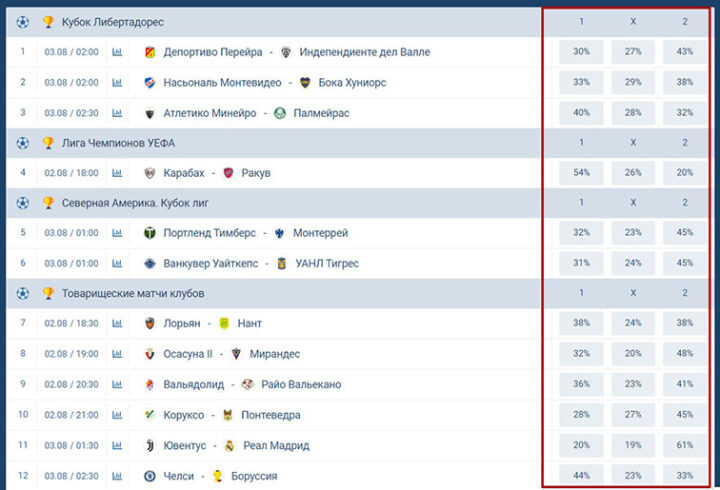The height and width of the screenshot is (490, 720).
Task: Click the Реал Мадрид club logo
Action: pyautogui.click(x=229, y=445)
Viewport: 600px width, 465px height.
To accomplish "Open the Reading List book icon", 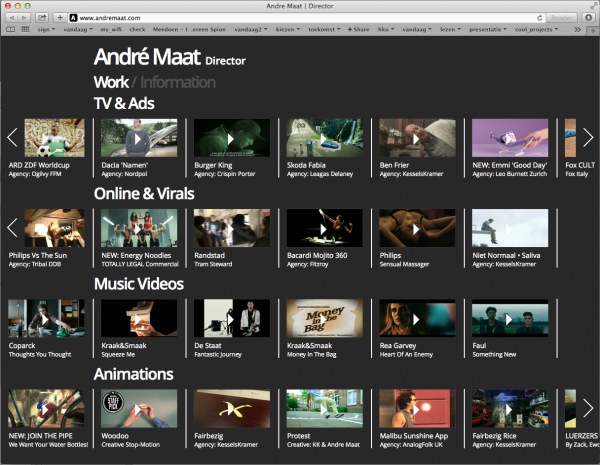I will (x=10, y=31).
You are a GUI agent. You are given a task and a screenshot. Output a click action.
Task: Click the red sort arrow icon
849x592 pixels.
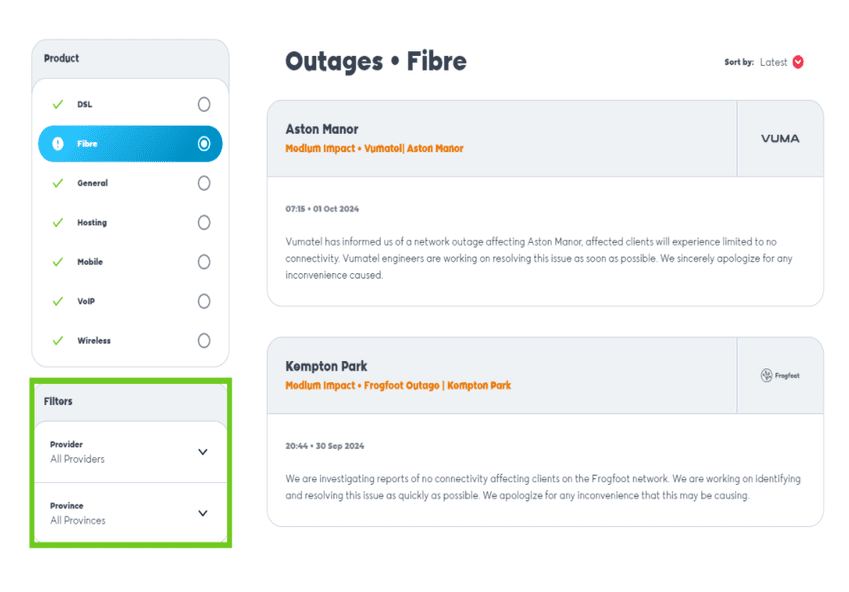click(x=798, y=62)
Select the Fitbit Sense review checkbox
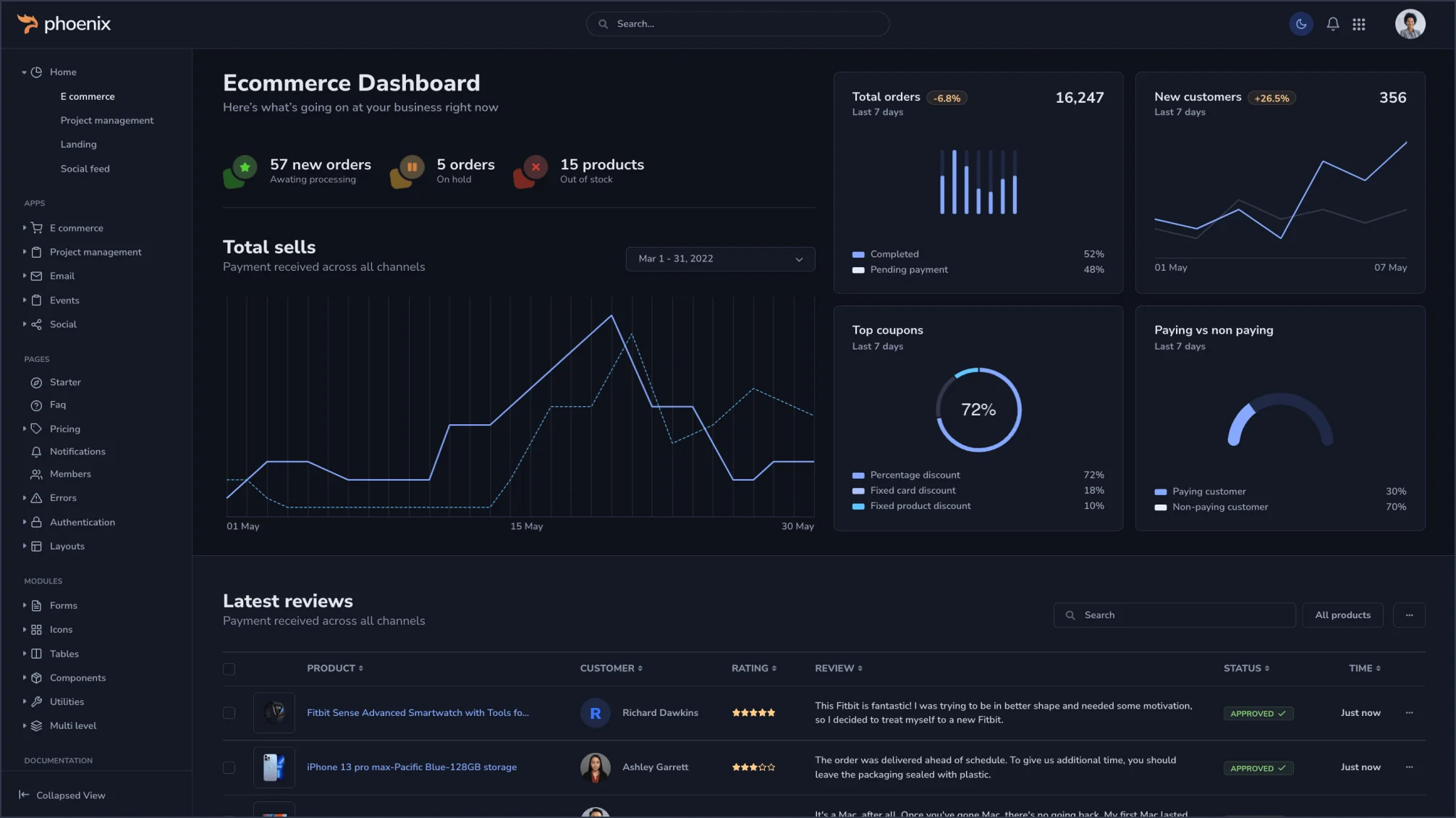The image size is (1456, 818). (229, 713)
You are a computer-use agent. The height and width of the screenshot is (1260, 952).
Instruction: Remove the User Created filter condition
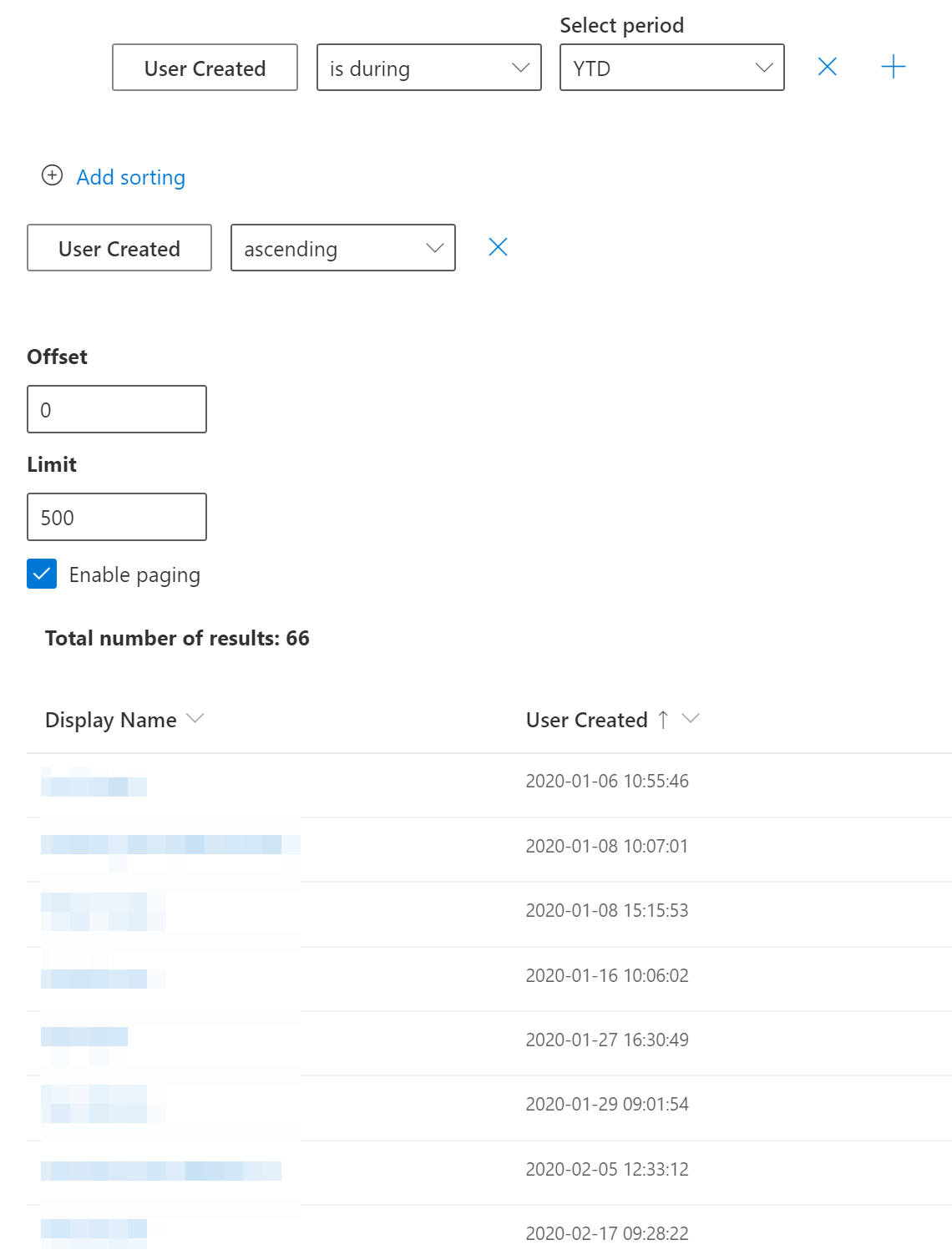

────────────────────────────────────────

### Work to complete:
Pull out the lines word for word, from the line containing "Select the Fitbit Sense review checkbox" through the last line of the items, leaving out the pictures.

### Completed exercise:
Select the Fitbit Sense review checkbox
The image size is (1456, 818). (229, 713)
You are a computer-use agent. The height and width of the screenshot is (1260, 952).
Instruction: Remove the User Created filter condition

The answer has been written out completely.